* [What you should do]: Render each line of the items below as a Markdown table with the columns No. and Line, numbering the rows and skipping blank lines. Leave the pictures out.

* [Given data]:

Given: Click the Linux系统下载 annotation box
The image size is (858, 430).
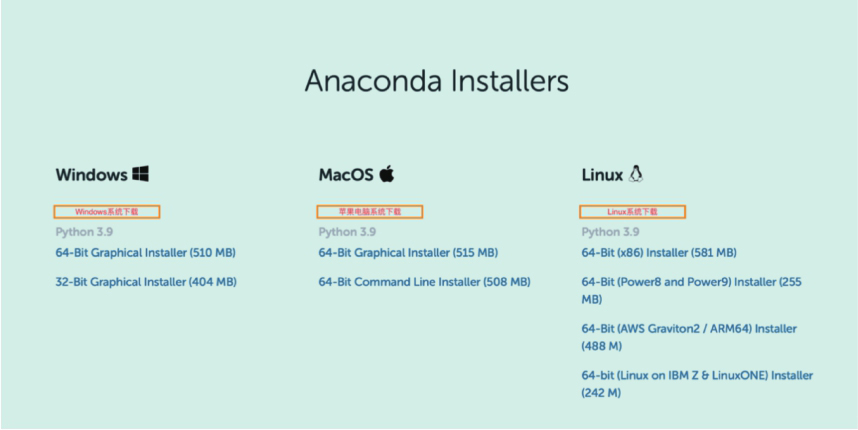Looking at the screenshot, I should pos(633,212).
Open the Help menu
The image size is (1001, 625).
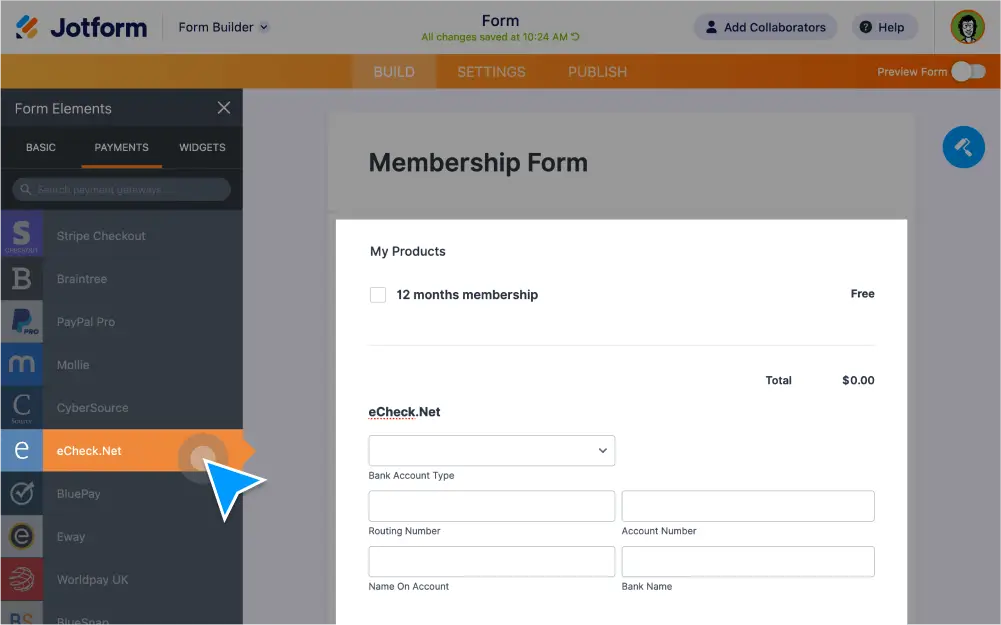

* [Output of the exercise]:
| No. | Line |
|---|---|
| 1 | Given: Click the Linux系统下载 annotation box |
| 2 | The image size is (858, 430). |
| 3 | Looking at the screenshot, I should pos(633,212). |
| 4 | Open the Help menu |
| 5 | The image size is (1001, 625). |